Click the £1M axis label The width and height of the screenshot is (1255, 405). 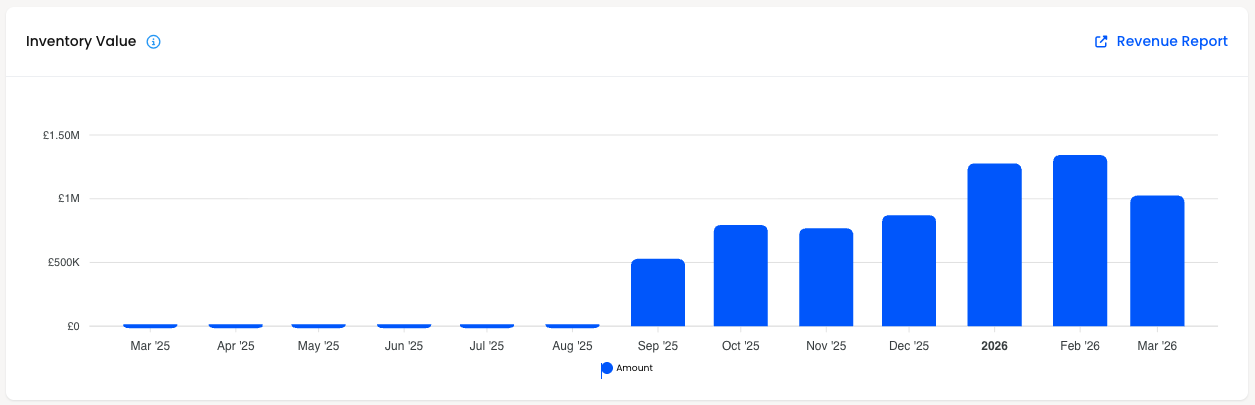pos(69,199)
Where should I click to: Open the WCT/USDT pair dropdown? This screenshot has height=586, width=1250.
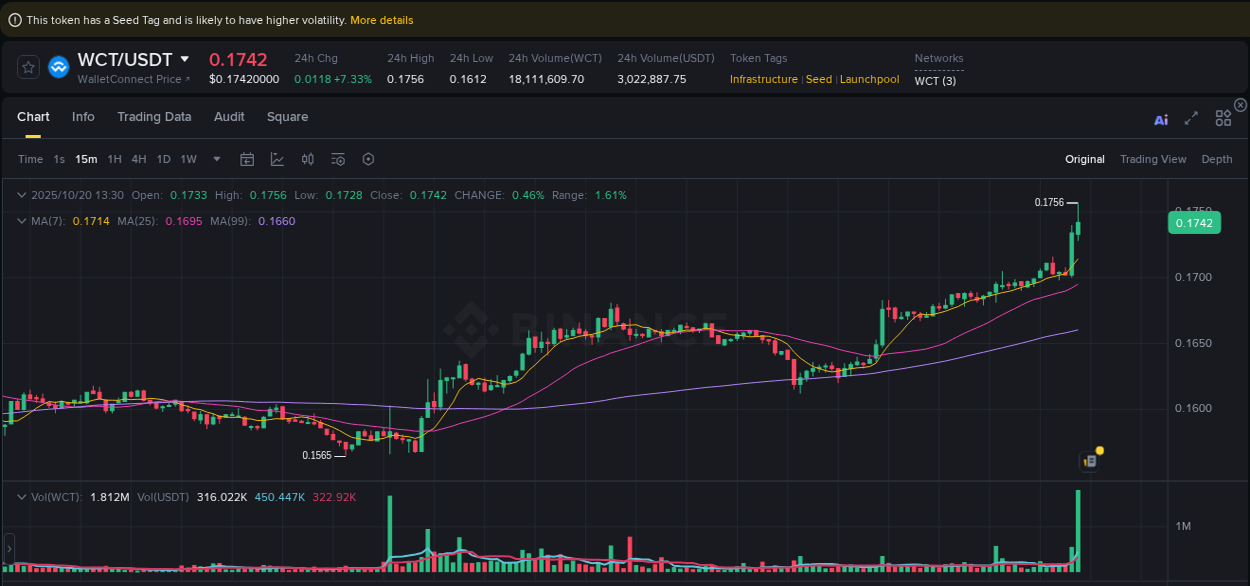[185, 59]
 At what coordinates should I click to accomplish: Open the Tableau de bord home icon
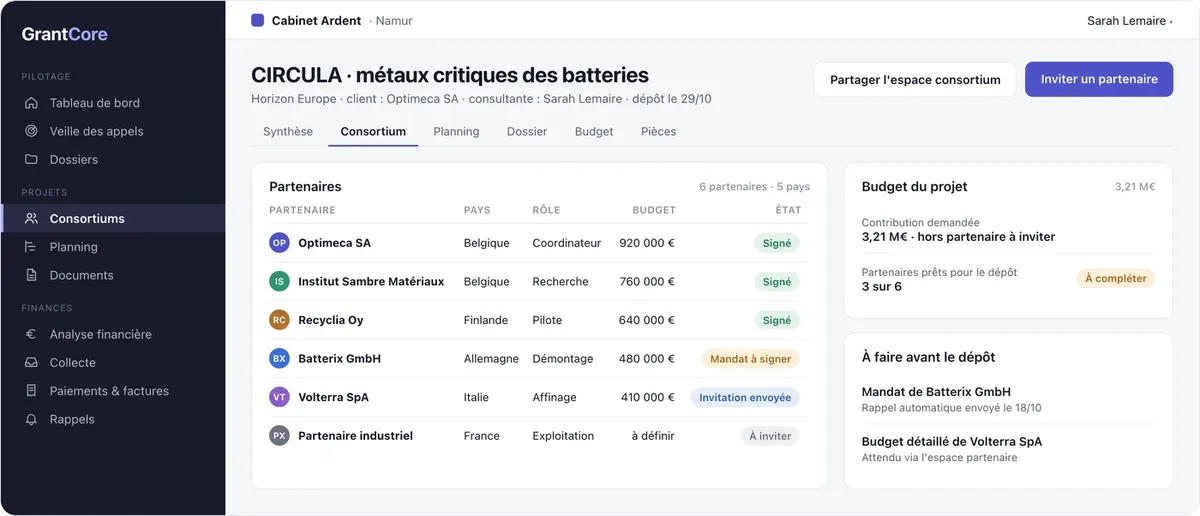tap(32, 103)
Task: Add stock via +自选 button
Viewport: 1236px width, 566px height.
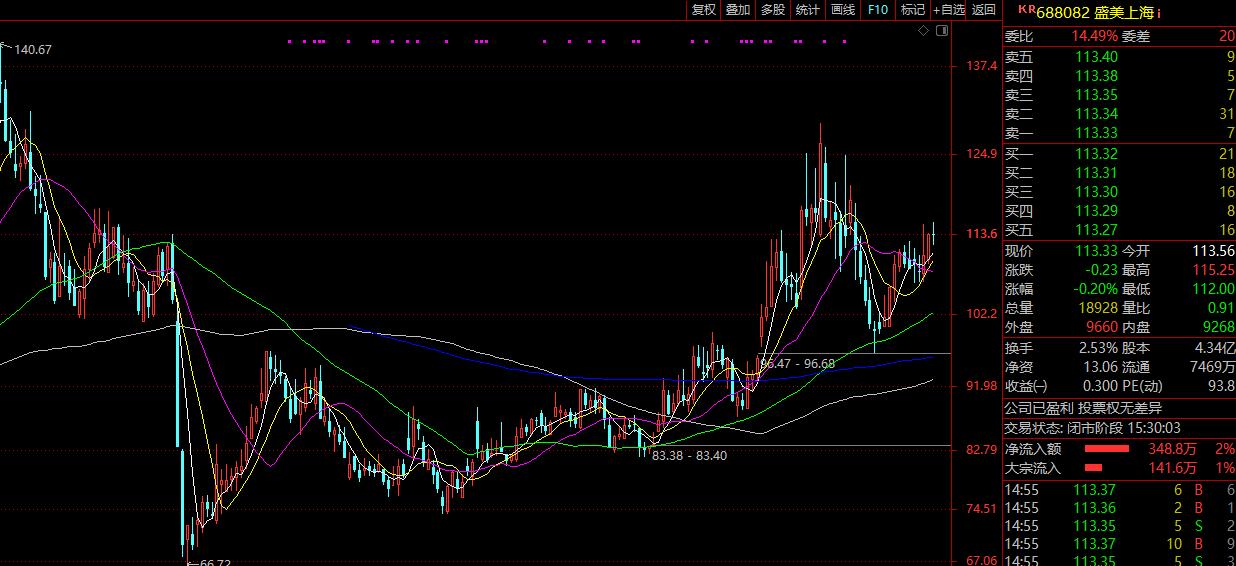Action: 949,10
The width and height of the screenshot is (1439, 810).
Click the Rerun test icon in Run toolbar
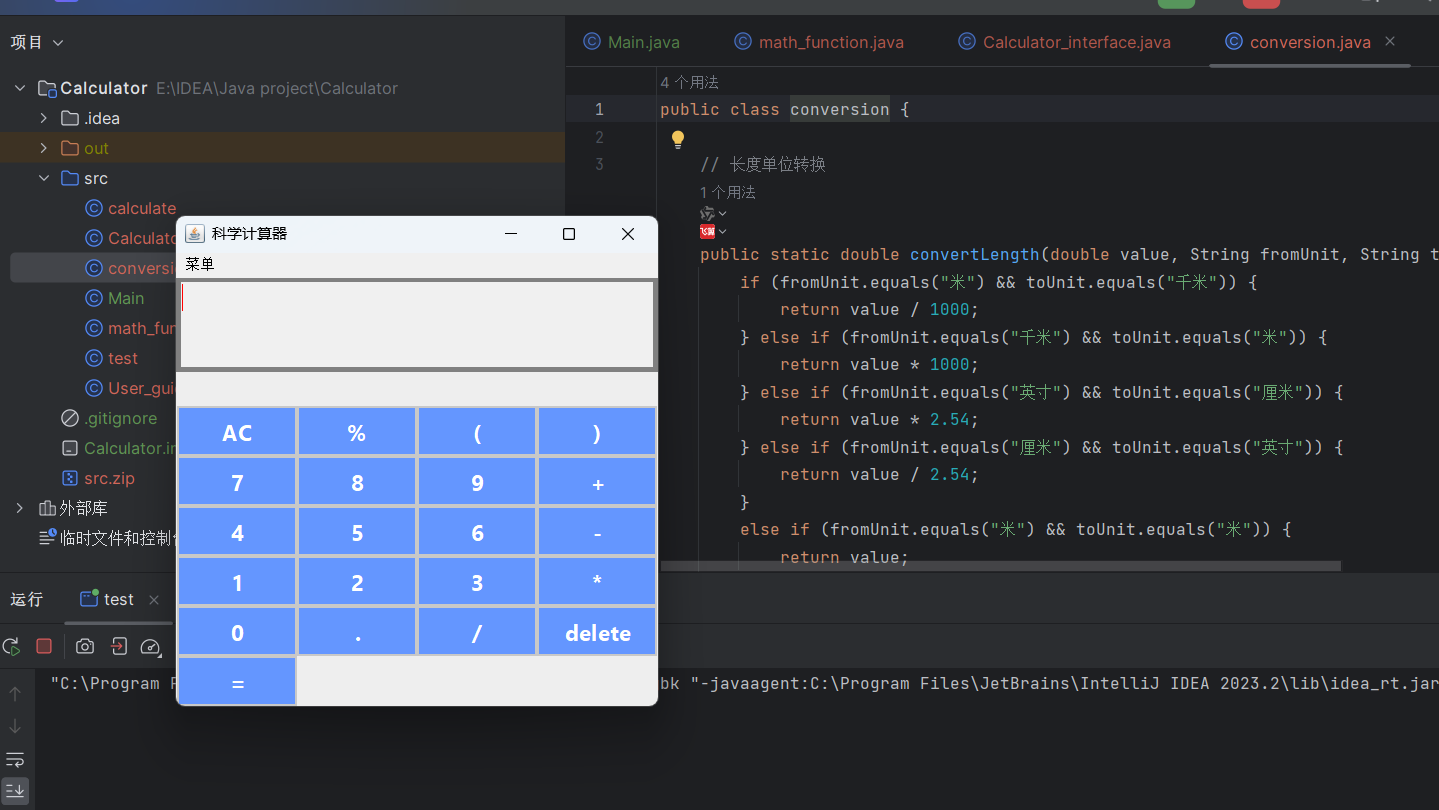pyautogui.click(x=11, y=647)
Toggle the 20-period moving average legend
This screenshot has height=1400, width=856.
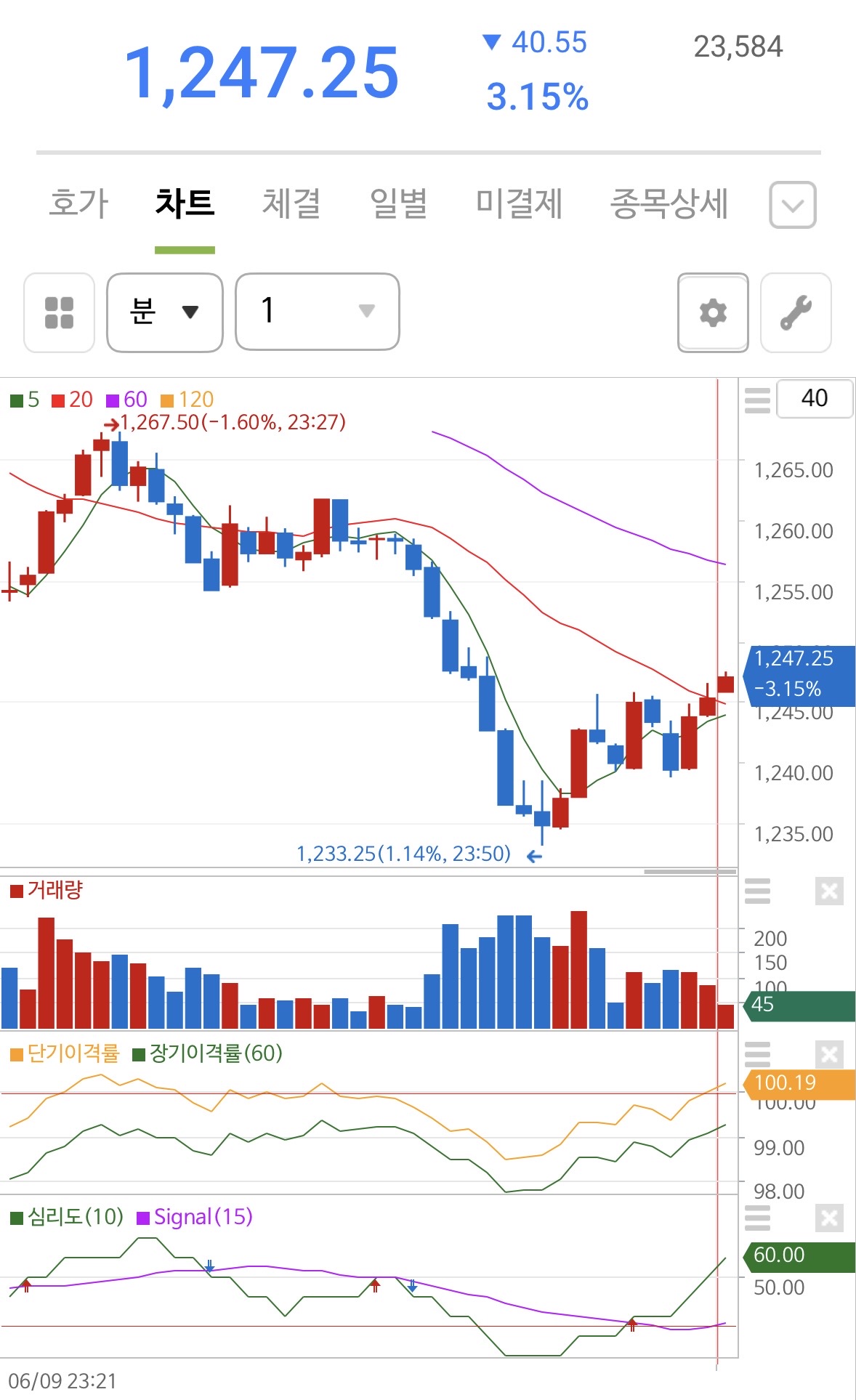tap(72, 400)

○ ○ ○

*Exercise description*.
Going by the entries above, repeat exactly the lines that start at the line with "Viewport: 1236px width, 566px height." and go on through the line with "Toggle the 20-period moving average legend". Pictures are not part of the copy.

*Reply*.
Viewport: 1236px width, 566px height.
Action: 949,10
The width and height of the screenshot is (1439, 810).
Click the Rerun test icon in Run toolbar
pyautogui.click(x=11, y=647)
Toggle the 20-period moving average legend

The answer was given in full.